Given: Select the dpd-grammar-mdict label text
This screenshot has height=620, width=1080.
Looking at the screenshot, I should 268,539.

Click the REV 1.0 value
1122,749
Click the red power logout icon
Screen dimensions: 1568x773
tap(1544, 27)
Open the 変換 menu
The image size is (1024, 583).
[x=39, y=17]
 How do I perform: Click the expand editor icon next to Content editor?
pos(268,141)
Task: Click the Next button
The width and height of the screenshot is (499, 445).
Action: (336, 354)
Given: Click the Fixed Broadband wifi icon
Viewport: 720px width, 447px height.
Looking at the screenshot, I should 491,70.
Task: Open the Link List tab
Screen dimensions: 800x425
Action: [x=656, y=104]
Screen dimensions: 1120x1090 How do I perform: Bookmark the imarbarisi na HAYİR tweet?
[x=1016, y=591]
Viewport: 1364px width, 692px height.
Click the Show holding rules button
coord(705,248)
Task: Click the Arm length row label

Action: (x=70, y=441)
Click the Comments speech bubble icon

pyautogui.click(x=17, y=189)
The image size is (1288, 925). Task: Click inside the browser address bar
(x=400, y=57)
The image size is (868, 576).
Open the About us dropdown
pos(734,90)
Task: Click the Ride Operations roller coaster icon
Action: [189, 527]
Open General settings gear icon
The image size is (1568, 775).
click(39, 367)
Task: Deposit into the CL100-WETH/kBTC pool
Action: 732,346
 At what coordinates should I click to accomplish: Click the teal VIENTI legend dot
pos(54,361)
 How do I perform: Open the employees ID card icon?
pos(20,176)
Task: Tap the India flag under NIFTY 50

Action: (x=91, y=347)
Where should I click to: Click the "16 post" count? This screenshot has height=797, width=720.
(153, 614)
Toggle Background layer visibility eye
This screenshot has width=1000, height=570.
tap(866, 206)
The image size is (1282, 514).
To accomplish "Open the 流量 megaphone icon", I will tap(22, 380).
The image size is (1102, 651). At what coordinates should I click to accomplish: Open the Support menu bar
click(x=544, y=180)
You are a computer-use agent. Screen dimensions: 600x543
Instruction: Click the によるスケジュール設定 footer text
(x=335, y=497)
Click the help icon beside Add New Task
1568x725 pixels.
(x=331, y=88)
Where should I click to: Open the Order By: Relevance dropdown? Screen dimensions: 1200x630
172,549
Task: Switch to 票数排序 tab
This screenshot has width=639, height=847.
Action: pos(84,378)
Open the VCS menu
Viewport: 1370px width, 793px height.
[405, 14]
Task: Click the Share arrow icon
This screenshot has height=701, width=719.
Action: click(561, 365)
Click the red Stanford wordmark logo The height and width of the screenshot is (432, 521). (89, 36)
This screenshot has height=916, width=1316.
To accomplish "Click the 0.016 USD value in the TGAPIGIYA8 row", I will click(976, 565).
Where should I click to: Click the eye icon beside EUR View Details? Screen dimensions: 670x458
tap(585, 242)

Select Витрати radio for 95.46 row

- - - - -

## Requirement
Only a number is wanted here: the count of lines in the data that contain the string "Given".

## Task answer
2